One of the reasons for considering a phased array, whether it be all driven or partially parasitic elements, is that it can reduce the ground losses. In a simplistic analysis, which would work for patterns, you can just independently sum up the far field responses for each element, scaled as appropriate by the element current. After all, there's no nonlinearities, so it's linear and superposition works.
However, when you start to consider loss effects, it's not quite so simple. A single dipole might have substantial ground loss, yet an array, with the same total power spread among them, have less. Why is this? Why isn't the loss the same as the individual element losses?

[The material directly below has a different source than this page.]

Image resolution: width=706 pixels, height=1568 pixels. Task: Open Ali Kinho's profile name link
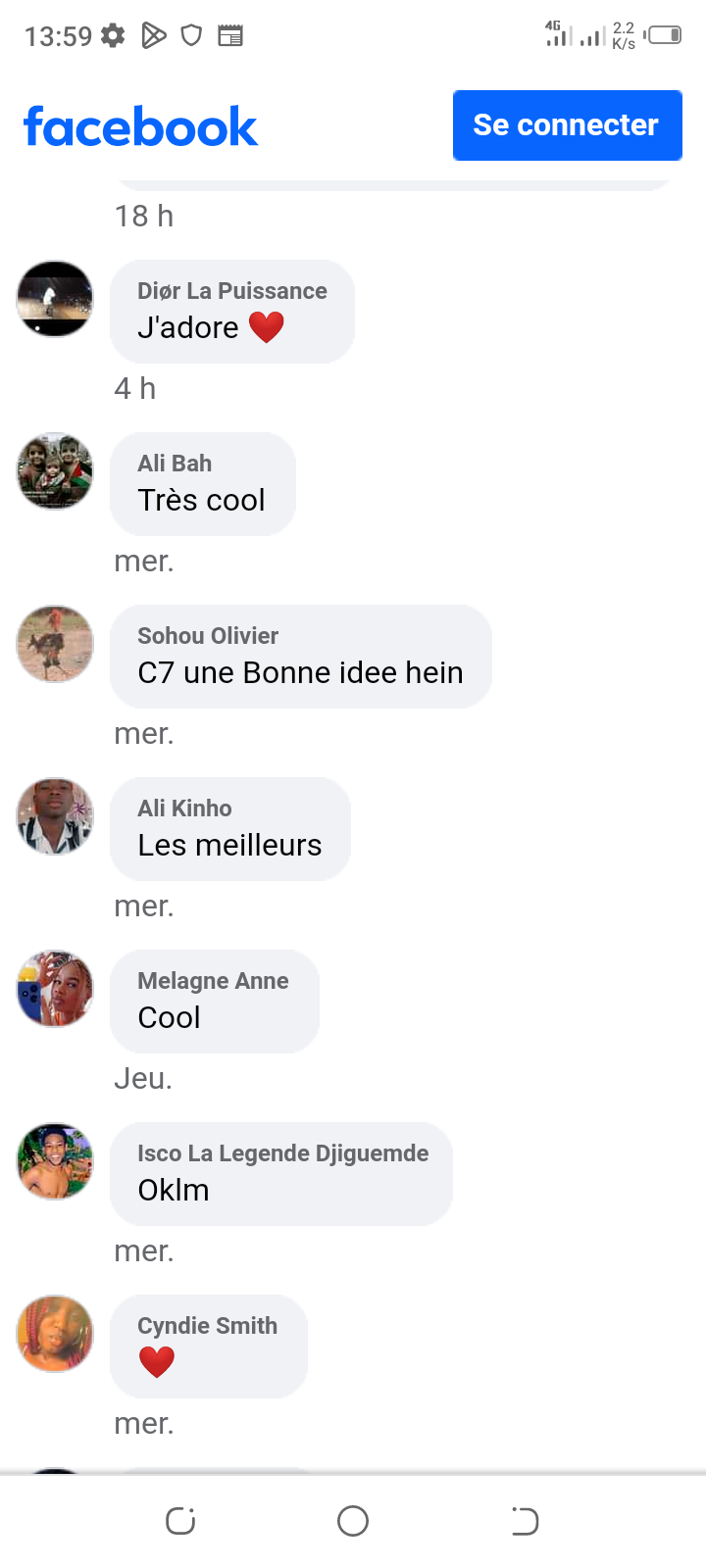point(184,808)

Consider a small chunk of the (lossy) ground under the antenna. The amount of energy dissipated (lost) in this chunk is proportional to (the square of) the current through (I^2*R) or voltage across the chunk. If the fields from multiple elements combine to reduce that total current or voltage, then the dissipation is less. It gets to be a lot less real fast, because dissipation goes as the square of the induced current: cutting the field in half cuts the dissipation by a factor of 4.

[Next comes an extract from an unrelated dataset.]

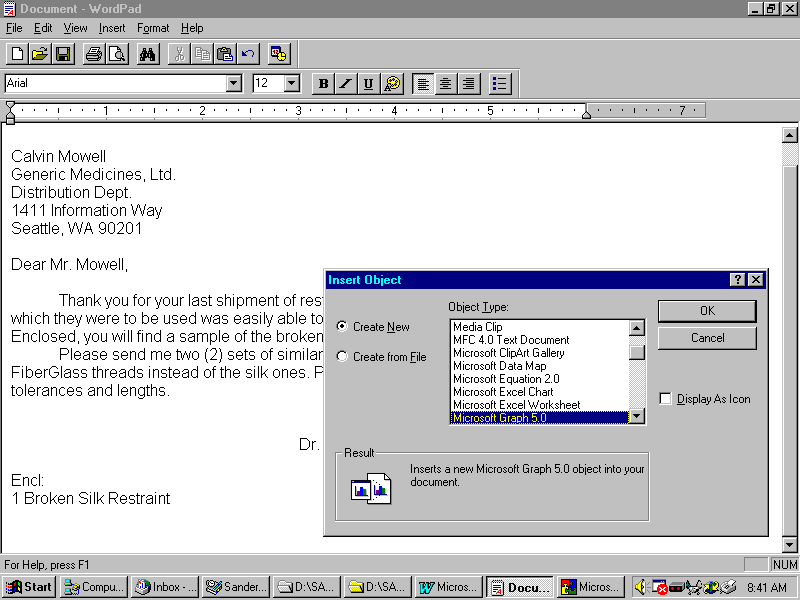Open the text color palette button
This screenshot has width=800, height=600.
click(392, 84)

In practical terms, if I started with an isotropic radiator, and now I have an antenna with 10 dB of gain in the horizontal plane, I've reduced the amount of power I'm beaming at the ground. It's not quite that simple, because most likely you're in the near field, and highly directive antennas tend to have very high fields within the near field. Recall that in the near field, by definition, energy is being stored in the fields around the antenna, flowing between antenna and field on every cycle. One can even think of it in terms of a resonant cavity with a "Q", in that in each cycle, energy at the feedpoint is dumped into the cavity, and some amount is radiated away, and some larger amount is just "circulating" back and forth.